**GOAL OF THE EXERCISE:** Exactly the lines from the one with "Click the Hashtags hash symbol icon" through the final line of the entries, and nothing else, should appear in the answer; no pictures go in it.

(Items listed in a dataset)
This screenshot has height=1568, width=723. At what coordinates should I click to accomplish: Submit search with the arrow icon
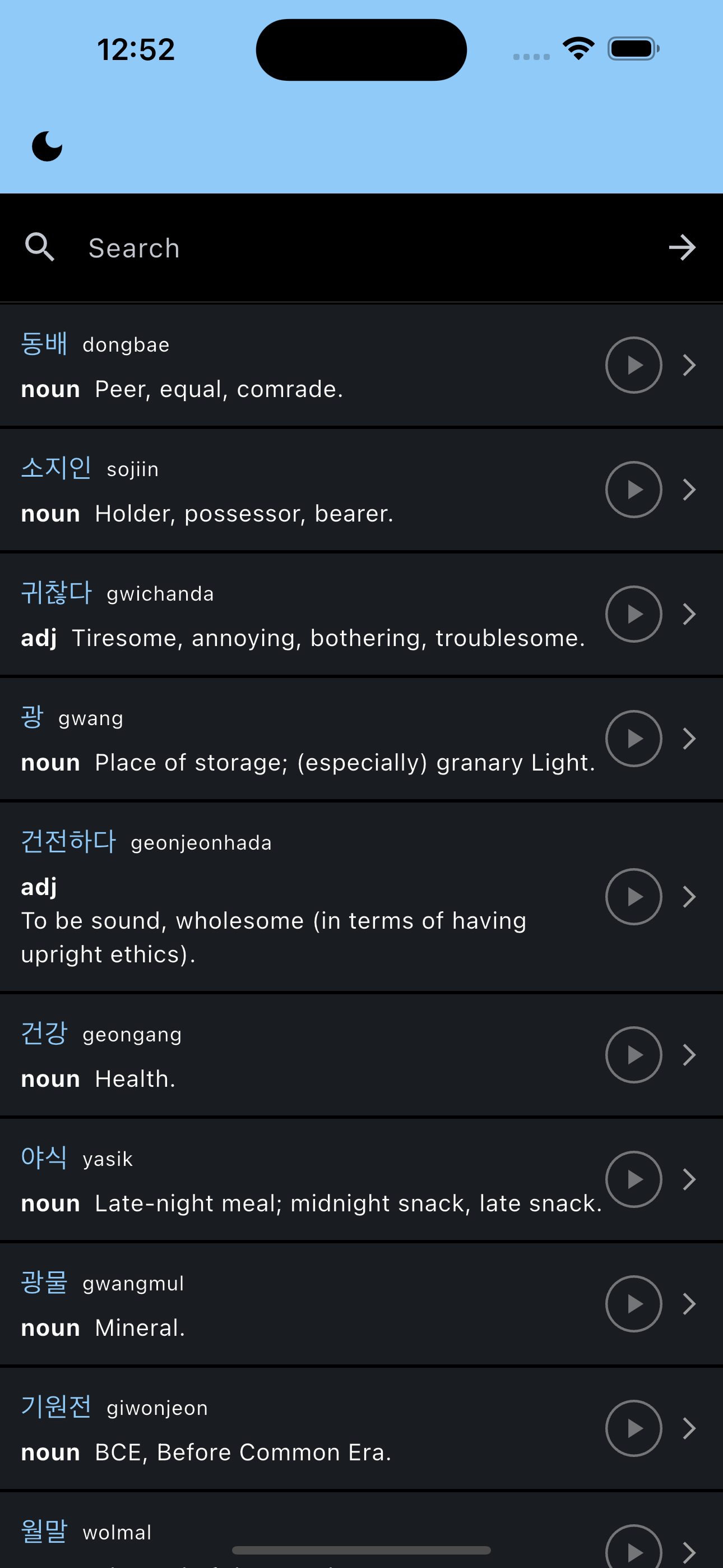click(682, 248)
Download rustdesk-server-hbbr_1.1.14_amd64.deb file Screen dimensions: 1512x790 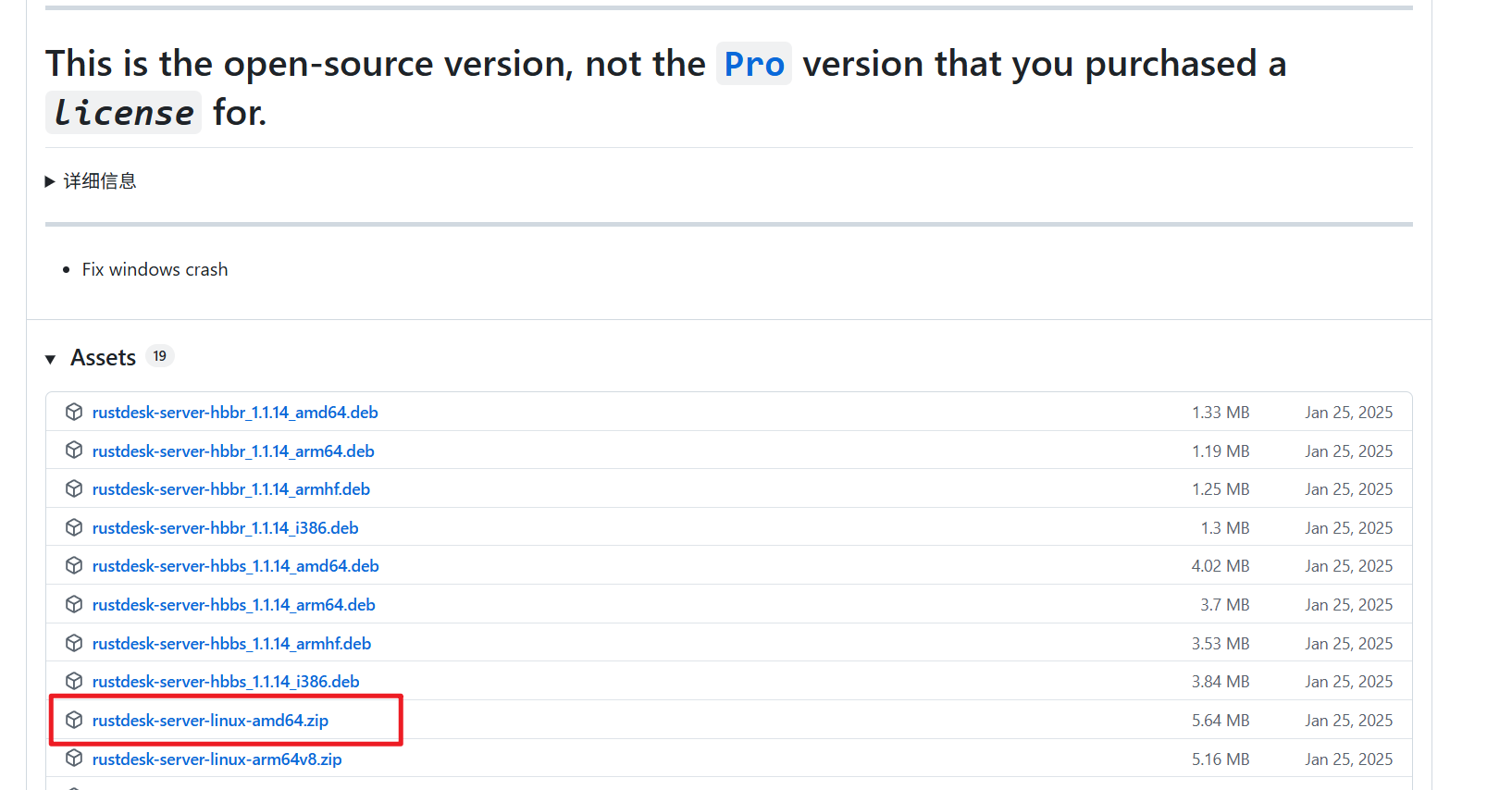click(235, 413)
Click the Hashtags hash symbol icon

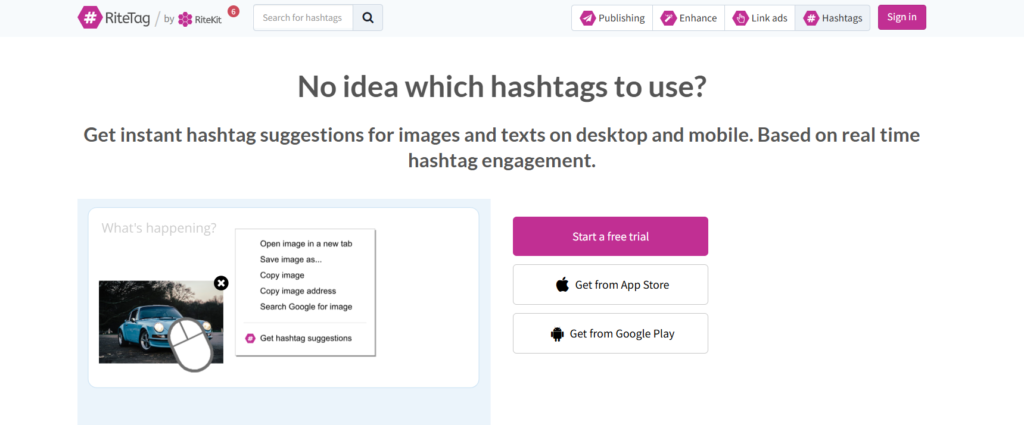pyautogui.click(x=811, y=18)

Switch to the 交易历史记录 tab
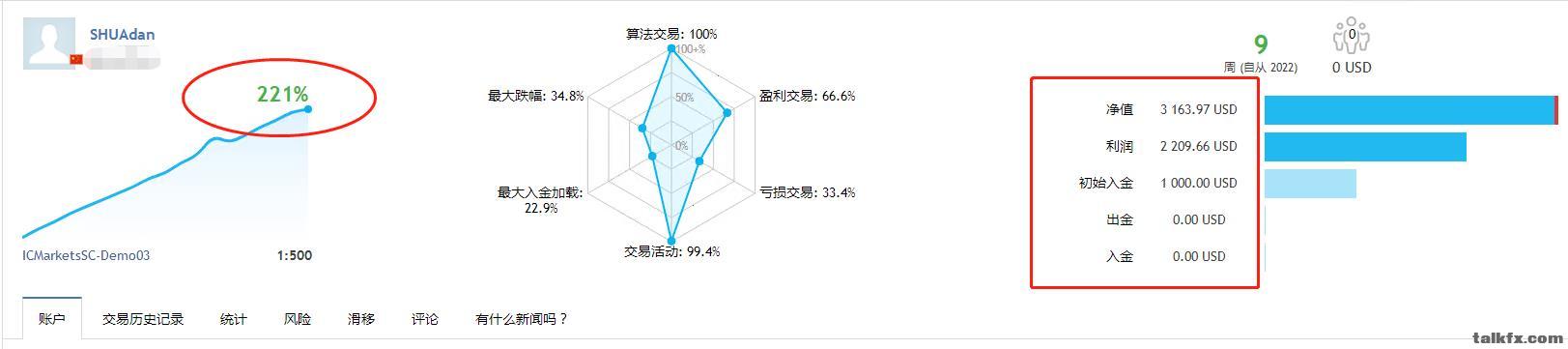143,318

**ANSWER BELOW:**
Click the Hashtags hash symbol icon

pyautogui.click(x=811, y=18)

Switch to the 交易历史记录 tab
143,318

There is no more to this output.